Algo extraño pasa siempre por estas fechas. Durante meses, pareciera haber triunfado la premonición que hizo Nietzsche hace más de cien años: «Dios ha muerto, y nosotros somos sus asesinos». Deicidas que no da la impresión de que alberguemos remordimiento alguno. Pero de repente se produce un brote de fervor popular que, como si hubiera estado en hibernación y esperara su primavera, inunda las calles y plazas de muchos lugares de España. La Semana Santa arrastra a cientos de miles de españoles más allá del mero disfrute vacacional. Los actos religiosos se multiplican, y las procesiones congregan a un gentío que no se mueve únicamente por curiosidad profana. O bien uno no quiere ver, o esas manifestaciones constituyen un estupendo acicate para pensar en el papel que juegan las creencias religiosas, aún hoy, en la vida de los seres humanos.

Busco ayuda para emprender esa meditación, y la encuentro en un espléndido libro titulado Las variedades de la experiencia religiosa. Texto clásico cuyo autor es William James (1842-1910), uno de los más importantes filósofos norteamericanos y, al tiempo, uno de los padres de la psicología científica. Libro voluminoso, pero que se lee con suma facilidad debido a dos razones: la primera, que sus páginas recogen la transcripción de una veintena de conferencias; y James había ganado justa fama en la faceta de conferenciante. La segunda, que el autor aplica en el libro su «creencia de que un conocimiento detallado frecuentemente nos torna más sabios que la posesión de fórmulas abstractas»; de manera que sus páginas están repletas de historias de personajes que son ejemplos apasionantes de las distintas variedades en que el ser humano experimenta lo sagrado.
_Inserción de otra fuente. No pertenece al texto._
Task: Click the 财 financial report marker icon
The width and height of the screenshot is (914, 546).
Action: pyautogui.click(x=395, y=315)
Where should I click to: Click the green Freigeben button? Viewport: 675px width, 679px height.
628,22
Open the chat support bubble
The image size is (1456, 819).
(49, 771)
La obra fue novedosa para su época (1901) y mantiene aún gran parte de su vigor originario. En ella, James ponía en cuestión una idea que había dominado el pensamiento decimonónico y cuyo oleaje aún alcanza a nuestras playas: que todo cuanto no sea ciencia es superstición e, incluso, enfermedad. Recordemos a Karl Marx tachando a la religión como opio del pueblo. O a Sigmund Freud entendiéndola como una especie de neurosis colectiva. Para James, las distintas formas de experimentar lo sagrado, entre las cuales incluye el ateísmo cabal, son reflejo de un noble impulso humano dirigido a dar sentido a la vida propia.
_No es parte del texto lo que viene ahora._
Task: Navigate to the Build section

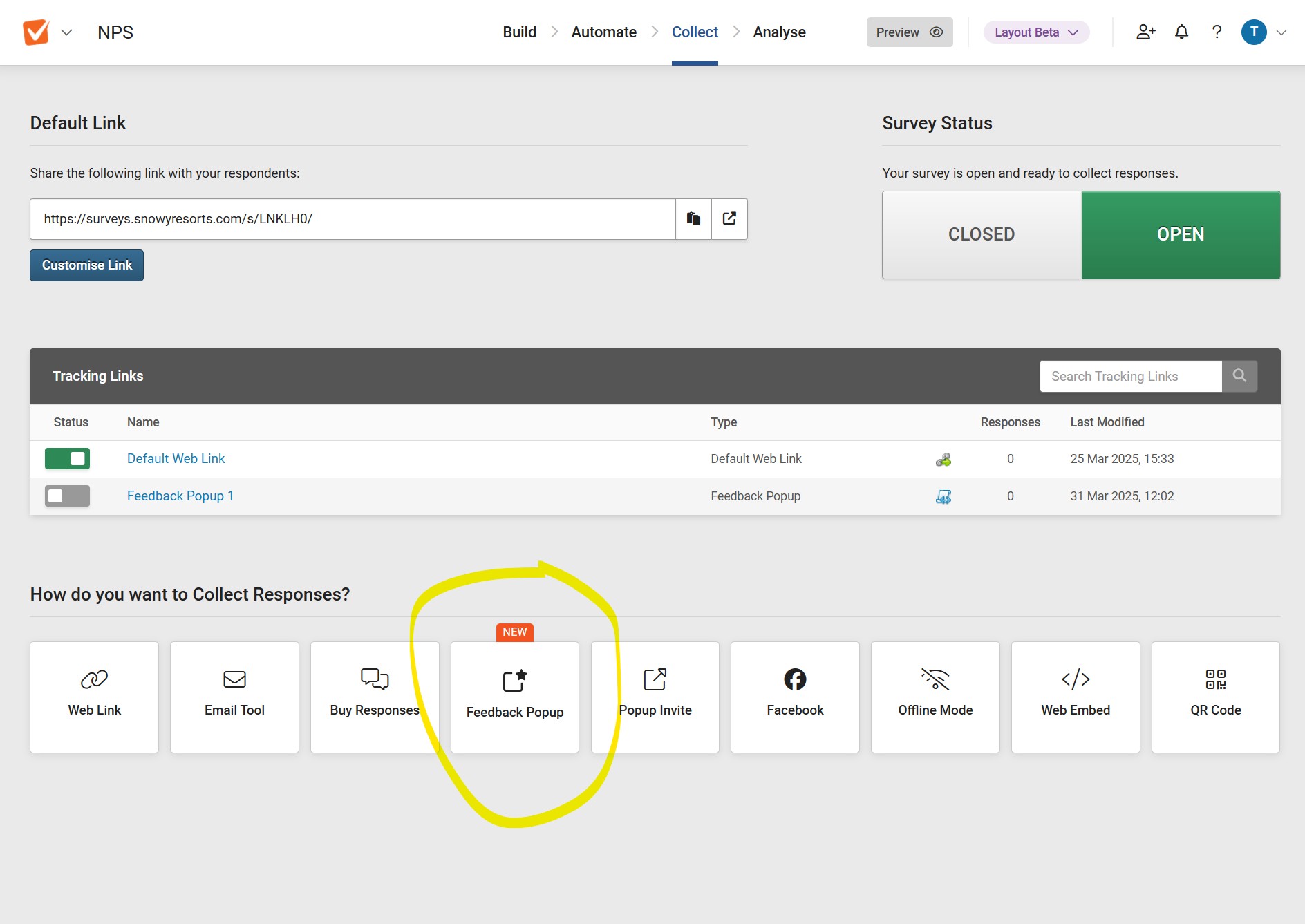Action: [519, 32]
Como excelente psicólogo, James nos va mostrando con detalle esos distintos modos en que los humanos nos relacionamos con lo sagrado, dedicando algunos de los capítulos a tratar el fenómeno de la conversión religiosa, el de la vida en santidad y el de la proliferación universal y atemporal de corrientes místicas. Después, llega el turno del filósofo. James se pregunta, entonces, si las vivencias del converso, del santo o del místico obedecen a la existencia objetiva de Dios. El lector puede seguir, entonces, un repaso breve y personal por la historia del pensamiento filosófico, y puede contemplar las dudas que asaltan a William James acerca de temas tales como la inmortalidad personal o la existencia de un Dios único.
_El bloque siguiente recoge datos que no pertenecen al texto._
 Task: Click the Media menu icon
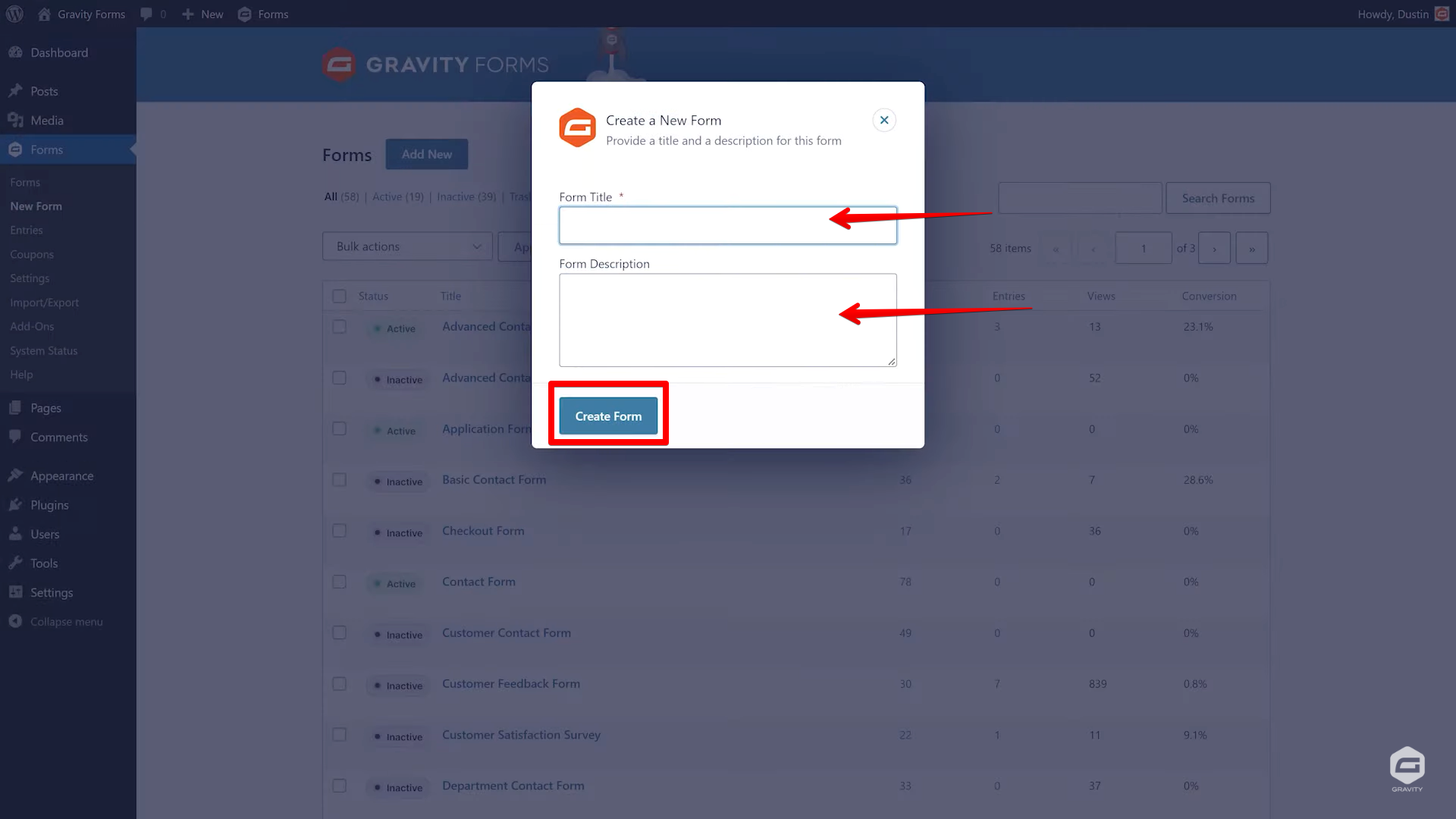coord(15,120)
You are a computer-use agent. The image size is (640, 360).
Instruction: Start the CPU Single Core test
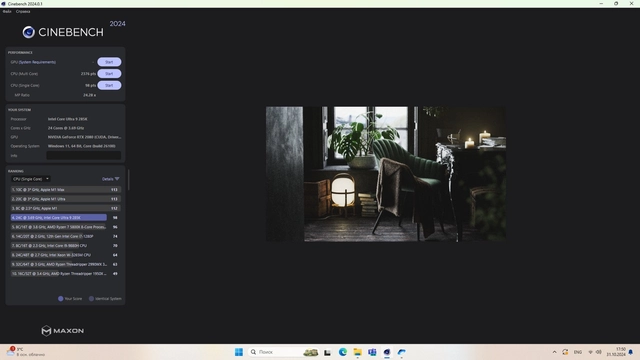pyautogui.click(x=109, y=85)
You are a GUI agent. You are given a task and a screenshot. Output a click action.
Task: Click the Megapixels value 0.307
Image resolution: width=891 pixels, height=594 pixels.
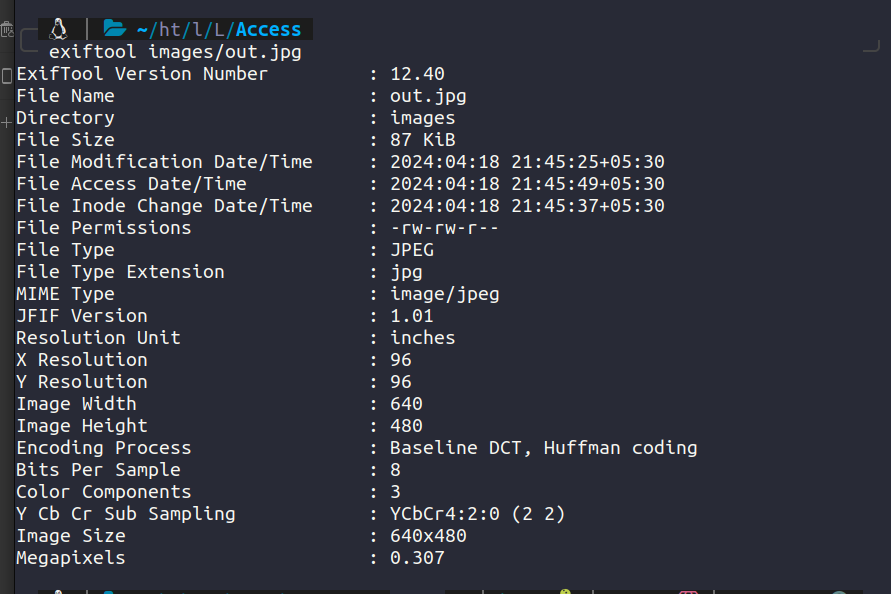[x=417, y=558]
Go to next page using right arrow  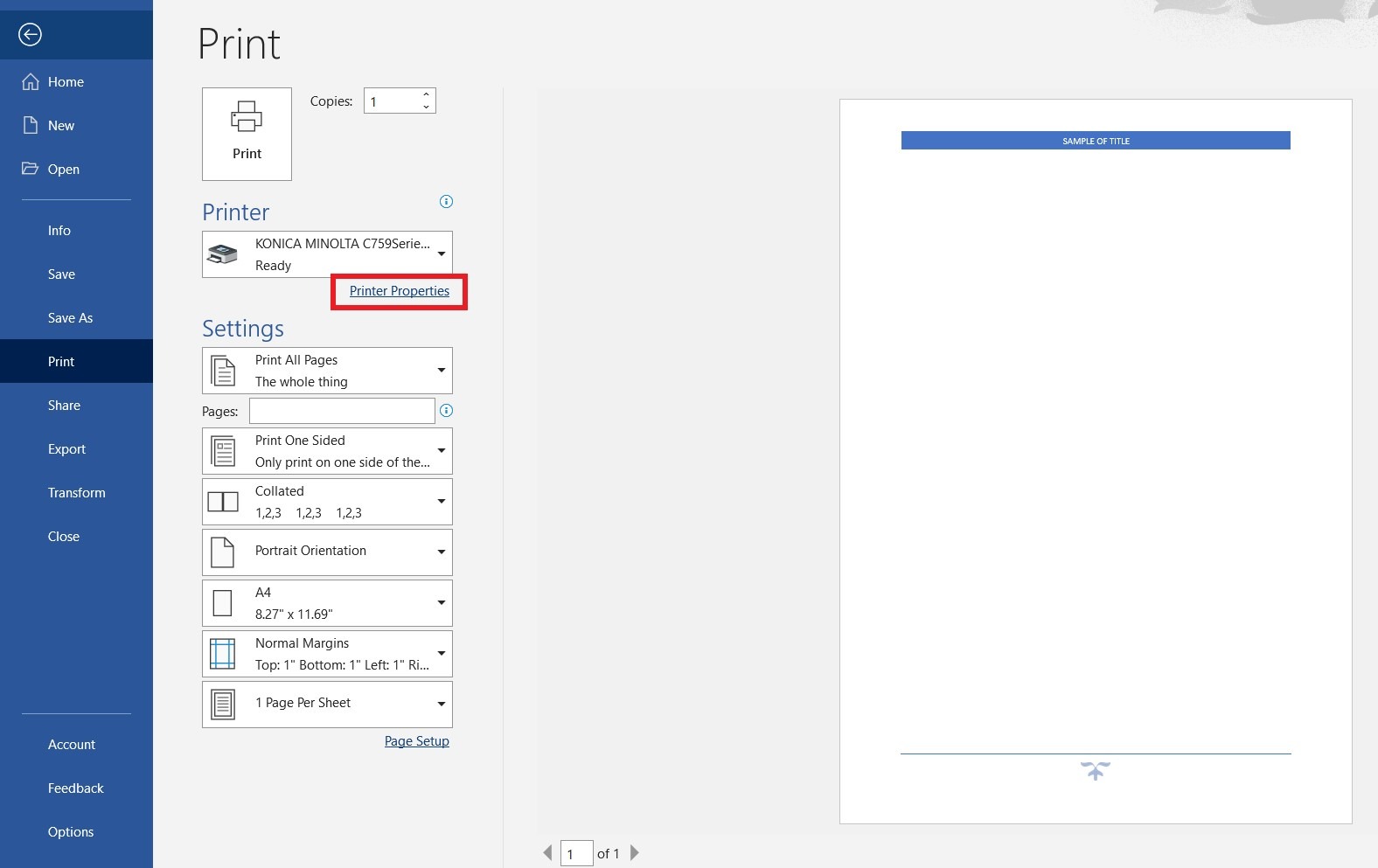[x=635, y=853]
José Luis Aranguren, a quien se debe el breve prólogo que abre una digna edición de bolsillo de la obra que estamos recomendando (Ediciones Península, 2002), aconseja leer este libro a la par que El hombre y Dios (Alianza, 1984), obra póstuma del magnífico filósofo vasco Xabier Zubiri. Se trata, éste, de un texto más denso que el del americano, pero que da claves a omisiones e interrogantes del libro de James. Por eso, no es mal consejo.